[Opening Records provided section]

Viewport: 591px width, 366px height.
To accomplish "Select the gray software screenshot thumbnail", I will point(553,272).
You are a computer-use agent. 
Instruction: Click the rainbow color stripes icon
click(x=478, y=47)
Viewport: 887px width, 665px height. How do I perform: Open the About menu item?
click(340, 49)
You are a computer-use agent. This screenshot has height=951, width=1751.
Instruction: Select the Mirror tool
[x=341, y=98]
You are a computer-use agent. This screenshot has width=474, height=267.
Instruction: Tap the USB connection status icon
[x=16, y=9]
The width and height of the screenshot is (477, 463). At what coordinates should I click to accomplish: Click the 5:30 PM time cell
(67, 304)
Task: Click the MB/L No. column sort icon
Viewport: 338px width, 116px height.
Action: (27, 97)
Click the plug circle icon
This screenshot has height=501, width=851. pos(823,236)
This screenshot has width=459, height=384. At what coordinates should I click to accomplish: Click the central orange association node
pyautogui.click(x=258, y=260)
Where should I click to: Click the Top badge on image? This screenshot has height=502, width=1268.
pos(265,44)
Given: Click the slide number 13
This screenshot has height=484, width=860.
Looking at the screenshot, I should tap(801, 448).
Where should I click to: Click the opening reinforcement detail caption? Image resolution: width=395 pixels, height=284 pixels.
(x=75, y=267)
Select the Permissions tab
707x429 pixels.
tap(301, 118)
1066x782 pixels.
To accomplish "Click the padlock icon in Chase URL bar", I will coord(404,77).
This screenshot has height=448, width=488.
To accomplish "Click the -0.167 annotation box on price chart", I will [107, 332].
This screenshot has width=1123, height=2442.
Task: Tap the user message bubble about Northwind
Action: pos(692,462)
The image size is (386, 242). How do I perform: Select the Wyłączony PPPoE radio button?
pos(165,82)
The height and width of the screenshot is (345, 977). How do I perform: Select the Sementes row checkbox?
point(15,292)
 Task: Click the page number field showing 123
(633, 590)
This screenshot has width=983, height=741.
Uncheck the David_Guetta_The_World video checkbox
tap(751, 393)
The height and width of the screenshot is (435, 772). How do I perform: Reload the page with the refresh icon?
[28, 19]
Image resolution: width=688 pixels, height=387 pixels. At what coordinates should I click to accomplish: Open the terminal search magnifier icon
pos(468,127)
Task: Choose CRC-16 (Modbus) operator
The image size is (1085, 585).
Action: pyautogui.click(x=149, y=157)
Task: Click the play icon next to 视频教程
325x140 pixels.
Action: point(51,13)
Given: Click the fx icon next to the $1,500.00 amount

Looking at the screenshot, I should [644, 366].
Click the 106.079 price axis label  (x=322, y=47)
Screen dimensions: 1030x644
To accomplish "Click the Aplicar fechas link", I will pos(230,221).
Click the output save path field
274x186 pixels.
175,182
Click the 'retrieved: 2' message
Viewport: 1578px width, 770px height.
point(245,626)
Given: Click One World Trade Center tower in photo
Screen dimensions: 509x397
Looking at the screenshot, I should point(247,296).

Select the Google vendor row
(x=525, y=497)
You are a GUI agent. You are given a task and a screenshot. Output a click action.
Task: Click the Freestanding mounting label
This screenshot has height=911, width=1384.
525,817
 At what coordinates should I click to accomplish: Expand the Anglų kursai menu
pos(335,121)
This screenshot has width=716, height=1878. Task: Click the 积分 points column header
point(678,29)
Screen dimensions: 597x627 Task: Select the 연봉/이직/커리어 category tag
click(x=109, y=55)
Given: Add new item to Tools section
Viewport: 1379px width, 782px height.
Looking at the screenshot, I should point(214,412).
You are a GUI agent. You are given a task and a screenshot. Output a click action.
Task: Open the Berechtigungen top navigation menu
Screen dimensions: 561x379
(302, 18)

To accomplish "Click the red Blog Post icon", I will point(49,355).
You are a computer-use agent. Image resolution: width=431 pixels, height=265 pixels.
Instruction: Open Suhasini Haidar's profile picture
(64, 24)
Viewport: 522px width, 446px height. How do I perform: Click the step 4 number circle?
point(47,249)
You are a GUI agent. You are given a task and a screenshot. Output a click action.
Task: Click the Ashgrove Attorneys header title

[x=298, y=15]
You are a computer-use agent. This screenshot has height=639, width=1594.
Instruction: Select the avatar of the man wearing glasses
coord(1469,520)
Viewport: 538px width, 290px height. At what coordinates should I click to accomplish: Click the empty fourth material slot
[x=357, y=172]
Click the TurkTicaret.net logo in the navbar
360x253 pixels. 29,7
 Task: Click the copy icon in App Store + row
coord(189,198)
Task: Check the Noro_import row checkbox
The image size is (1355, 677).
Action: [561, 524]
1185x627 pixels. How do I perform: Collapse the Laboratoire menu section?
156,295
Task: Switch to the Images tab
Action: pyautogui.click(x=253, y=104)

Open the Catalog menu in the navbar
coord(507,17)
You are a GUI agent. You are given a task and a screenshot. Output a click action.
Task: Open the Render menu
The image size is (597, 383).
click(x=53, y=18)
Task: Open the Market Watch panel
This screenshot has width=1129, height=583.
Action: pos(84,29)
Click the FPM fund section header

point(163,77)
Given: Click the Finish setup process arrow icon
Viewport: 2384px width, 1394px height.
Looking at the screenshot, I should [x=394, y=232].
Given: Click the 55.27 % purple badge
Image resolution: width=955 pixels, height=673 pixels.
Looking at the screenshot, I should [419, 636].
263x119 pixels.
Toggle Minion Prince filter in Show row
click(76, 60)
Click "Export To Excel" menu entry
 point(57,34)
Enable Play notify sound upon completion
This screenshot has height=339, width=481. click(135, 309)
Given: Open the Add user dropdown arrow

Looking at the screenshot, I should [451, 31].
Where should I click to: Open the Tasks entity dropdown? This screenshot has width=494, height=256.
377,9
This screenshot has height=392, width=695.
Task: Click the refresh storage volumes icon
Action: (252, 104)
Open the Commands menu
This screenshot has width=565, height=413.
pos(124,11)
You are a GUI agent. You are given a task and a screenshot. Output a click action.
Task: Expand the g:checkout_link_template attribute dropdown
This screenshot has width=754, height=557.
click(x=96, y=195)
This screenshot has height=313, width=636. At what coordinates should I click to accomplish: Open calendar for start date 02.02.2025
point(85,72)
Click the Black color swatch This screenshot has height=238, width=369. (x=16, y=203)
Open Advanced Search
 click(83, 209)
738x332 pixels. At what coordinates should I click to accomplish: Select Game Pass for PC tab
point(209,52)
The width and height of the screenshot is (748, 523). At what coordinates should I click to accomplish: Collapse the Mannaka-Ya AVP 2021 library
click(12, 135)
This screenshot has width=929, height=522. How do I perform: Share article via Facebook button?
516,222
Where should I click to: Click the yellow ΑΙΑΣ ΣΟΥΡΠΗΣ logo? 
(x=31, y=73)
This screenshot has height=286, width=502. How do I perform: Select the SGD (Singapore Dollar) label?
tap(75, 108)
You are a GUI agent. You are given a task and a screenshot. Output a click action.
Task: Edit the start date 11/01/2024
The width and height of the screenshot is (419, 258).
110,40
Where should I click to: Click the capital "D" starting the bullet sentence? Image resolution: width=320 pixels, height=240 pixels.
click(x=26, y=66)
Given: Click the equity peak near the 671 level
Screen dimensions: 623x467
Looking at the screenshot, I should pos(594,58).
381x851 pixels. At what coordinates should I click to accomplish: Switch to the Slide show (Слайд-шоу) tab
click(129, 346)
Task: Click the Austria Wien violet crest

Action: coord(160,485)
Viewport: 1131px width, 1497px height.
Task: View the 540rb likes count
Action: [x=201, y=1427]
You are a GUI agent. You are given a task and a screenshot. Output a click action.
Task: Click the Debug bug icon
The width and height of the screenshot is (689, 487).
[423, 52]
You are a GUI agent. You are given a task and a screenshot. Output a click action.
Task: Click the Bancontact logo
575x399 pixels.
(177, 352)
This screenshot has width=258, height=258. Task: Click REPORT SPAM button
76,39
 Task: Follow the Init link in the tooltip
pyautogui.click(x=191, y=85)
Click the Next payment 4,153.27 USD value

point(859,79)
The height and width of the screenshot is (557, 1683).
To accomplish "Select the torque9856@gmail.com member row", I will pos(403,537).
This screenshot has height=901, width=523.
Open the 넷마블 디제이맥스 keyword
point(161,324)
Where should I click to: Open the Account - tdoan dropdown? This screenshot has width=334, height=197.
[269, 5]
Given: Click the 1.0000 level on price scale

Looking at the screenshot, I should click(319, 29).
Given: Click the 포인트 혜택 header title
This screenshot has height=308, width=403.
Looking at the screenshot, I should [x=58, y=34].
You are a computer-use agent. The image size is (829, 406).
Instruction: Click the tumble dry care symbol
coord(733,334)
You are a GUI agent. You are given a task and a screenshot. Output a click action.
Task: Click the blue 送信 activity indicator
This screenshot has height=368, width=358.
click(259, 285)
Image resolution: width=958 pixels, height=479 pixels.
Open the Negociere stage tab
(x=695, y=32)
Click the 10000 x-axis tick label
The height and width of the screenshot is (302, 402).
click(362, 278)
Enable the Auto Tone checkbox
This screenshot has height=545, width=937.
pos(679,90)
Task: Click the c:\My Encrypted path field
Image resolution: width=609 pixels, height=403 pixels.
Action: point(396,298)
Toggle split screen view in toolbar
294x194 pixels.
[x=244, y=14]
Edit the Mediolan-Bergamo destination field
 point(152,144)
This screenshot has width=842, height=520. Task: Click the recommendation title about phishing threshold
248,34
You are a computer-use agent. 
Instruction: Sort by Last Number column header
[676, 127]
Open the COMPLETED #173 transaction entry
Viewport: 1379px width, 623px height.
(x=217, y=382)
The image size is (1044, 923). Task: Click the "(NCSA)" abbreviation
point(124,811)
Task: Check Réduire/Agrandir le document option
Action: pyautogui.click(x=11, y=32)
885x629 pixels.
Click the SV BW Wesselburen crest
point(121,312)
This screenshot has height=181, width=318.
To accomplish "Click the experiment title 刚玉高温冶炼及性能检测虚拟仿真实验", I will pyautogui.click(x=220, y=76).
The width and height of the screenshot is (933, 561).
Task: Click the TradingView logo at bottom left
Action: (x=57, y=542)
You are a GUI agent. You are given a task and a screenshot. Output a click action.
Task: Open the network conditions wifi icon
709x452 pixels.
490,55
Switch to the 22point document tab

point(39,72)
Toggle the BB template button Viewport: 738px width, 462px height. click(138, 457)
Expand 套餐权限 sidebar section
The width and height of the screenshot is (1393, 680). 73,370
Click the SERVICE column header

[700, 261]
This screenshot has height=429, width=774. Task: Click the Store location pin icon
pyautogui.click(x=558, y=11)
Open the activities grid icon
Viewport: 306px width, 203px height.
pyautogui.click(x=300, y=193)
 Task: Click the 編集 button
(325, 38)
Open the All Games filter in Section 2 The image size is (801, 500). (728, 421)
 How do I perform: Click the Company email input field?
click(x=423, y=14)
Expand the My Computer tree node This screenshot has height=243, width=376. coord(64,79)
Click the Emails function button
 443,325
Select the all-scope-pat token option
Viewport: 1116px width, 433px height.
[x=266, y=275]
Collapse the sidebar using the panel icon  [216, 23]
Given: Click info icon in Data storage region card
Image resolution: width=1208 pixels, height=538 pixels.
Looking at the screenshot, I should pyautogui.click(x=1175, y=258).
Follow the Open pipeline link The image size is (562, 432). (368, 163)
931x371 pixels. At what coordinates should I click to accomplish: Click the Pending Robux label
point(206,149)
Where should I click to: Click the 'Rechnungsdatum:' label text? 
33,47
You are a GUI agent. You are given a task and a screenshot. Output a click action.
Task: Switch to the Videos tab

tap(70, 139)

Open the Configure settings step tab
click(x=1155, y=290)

[Closing Records provided section]

Your task is to retype the entries verbatim, starting with the line that holds "Expand 套餐权限 sidebar section" and stopping after the line that holds "Follow the Open".

Expand 套餐权限 sidebar section
The width and height of the screenshot is (1393, 680). 73,370
Click the SERVICE column header

[700, 261]
This screenshot has height=429, width=774. Task: Click the Store location pin icon
pyautogui.click(x=558, y=11)
Open the activities grid icon
Viewport: 306px width, 203px height.
pyautogui.click(x=300, y=193)
 Task: Click the 編集 button
(325, 38)
Open the All Games filter in Section 2 The image size is (801, 500). (728, 421)
 How do I perform: Click the Company email input field?
click(x=423, y=14)
Expand the My Computer tree node This screenshot has height=243, width=376. coord(64,79)
Click the Emails function button
 443,325
Select the all-scope-pat token option
Viewport: 1116px width, 433px height.
[x=266, y=275]
Collapse the sidebar using the panel icon  [216, 23]
Given: Click info icon in Data storage region card
Image resolution: width=1208 pixels, height=538 pixels.
Looking at the screenshot, I should pyautogui.click(x=1175, y=258).
Follow the Open pipeline link The image size is (562, 432). (368, 163)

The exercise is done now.